Dos mujeres acusadas de matar a un ex policía

ag cipo crimen del ex comisario en cinco saltos rosa retamal jpg 0001Cosecha Roja-. En Cinco Saltos, una ciudad frutícola del Alto Valle, un ex subcomisario fue encontrado muerto en su casa. Carlos Alberto Fleher, de 57 años, estaba desnudo, tenía 24 heridas de arma blanca, una almohada en la cara y una sartén en la mano.

Las acusadas: dos mujeres.

Su auto -un Peugeot 504- fue encontrado quemado en el basural de la ciudad. Las sospechosas, que se presume utilizaron el auto para escapar de la casa, eran conocidas del hombre.
Durante la investigación se hicieron ocho allanamientos. De la casa secuestraron un arma blanca y un martillo. Se cree ambos que fueron utilizados en el crimen.

Ayer, el juez Santiago Márquez Gauna les imputó la figura de “homicidio criminis causa”: matar para ocultar otro delito, lo que se castiga con prisión perpetua.

Una de las acusadas, Rosa Retamal, de 38 años, es asistida por el abogado particular Guillermo Oviedo. Por consejo de su defensor, no declaró ante el juez. La otra mujer, Romina Tapia, de 27 años, también se abstuvo. A ella la representa la defensora pública Verónica Rodríguez.

• [Instrucciones de trabajo]:
[A] En la noticia sobre el crimen del ex subcomisario de Cinco Saltos, ¿cuántas heridas de arma blanca tenía Carlos Alberto Fleher?
[B] Prolonga la noticia sobre el crimen del ex subcomisario de Cinco Saltos a partir de su última oración.

• [Material proporcionado]:
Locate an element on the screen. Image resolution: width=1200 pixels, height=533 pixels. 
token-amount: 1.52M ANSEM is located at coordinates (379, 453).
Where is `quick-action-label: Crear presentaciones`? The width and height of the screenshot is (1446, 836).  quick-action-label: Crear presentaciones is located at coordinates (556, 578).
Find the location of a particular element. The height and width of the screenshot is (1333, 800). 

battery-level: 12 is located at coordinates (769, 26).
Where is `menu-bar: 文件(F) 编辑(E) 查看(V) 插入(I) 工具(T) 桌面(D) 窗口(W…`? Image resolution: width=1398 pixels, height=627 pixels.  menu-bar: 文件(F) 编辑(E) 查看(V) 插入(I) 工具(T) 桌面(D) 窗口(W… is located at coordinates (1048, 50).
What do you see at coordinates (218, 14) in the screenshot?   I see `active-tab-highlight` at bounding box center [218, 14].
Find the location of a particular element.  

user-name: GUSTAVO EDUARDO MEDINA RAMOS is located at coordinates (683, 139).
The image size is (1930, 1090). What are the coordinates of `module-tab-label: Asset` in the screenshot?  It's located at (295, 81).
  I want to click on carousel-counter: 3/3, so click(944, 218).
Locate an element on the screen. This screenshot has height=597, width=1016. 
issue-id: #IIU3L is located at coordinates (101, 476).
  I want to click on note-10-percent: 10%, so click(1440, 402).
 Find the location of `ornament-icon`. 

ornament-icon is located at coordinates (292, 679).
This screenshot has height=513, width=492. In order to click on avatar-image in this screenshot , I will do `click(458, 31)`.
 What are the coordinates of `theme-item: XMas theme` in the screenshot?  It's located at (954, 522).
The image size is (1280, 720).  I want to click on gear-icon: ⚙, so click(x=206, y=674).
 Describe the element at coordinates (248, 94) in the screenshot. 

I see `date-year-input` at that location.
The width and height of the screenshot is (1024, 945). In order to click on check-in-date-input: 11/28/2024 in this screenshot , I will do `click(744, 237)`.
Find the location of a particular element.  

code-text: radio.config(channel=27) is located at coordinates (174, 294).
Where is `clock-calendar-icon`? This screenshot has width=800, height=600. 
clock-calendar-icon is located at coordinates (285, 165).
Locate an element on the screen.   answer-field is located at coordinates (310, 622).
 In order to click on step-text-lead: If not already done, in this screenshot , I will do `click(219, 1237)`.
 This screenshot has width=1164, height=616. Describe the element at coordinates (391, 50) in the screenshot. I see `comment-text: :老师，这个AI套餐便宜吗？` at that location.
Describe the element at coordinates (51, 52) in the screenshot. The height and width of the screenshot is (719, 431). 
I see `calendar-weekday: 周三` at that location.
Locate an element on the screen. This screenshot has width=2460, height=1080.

• [Respuestas escritas]:
[A] Tenía 24 heridas de arma blanca.

[B]
Esta última, según testimonios de la causa, habría sido la pareja del ex subcomisario. Como explicaron los vecinos, la mujer solía ir a la casa de Fleher, y muchas veces se mostraban juntos.

Las dos fueron detenidas el jueves pasado y se encuentran alojadas en una comisaría de la zona. Después de una intensa investigación, se allanó una casa de Cervantes y apresaron a Tapia. Esa misma mañana, los efectivos detuvieron a Retamal.

El miércoles 25 de septiembre fue la última vez que se vio con vida a Fleher. Ese día recibió en su casa la visita de dos mujeres. La hipótesis es que pudo haberse desencadenado una fuerte discusión, y ahí fue cuando el hombre fue asesinado.

En la mañana del jueves la Policía fue a la casa de Fleher para avisarle que su auto se había incendiado. Ese fue el momento en que lo encontraron muerto, desnudo, con varias puñaladas, la cara tapada con la almohada y una sartén en la mano.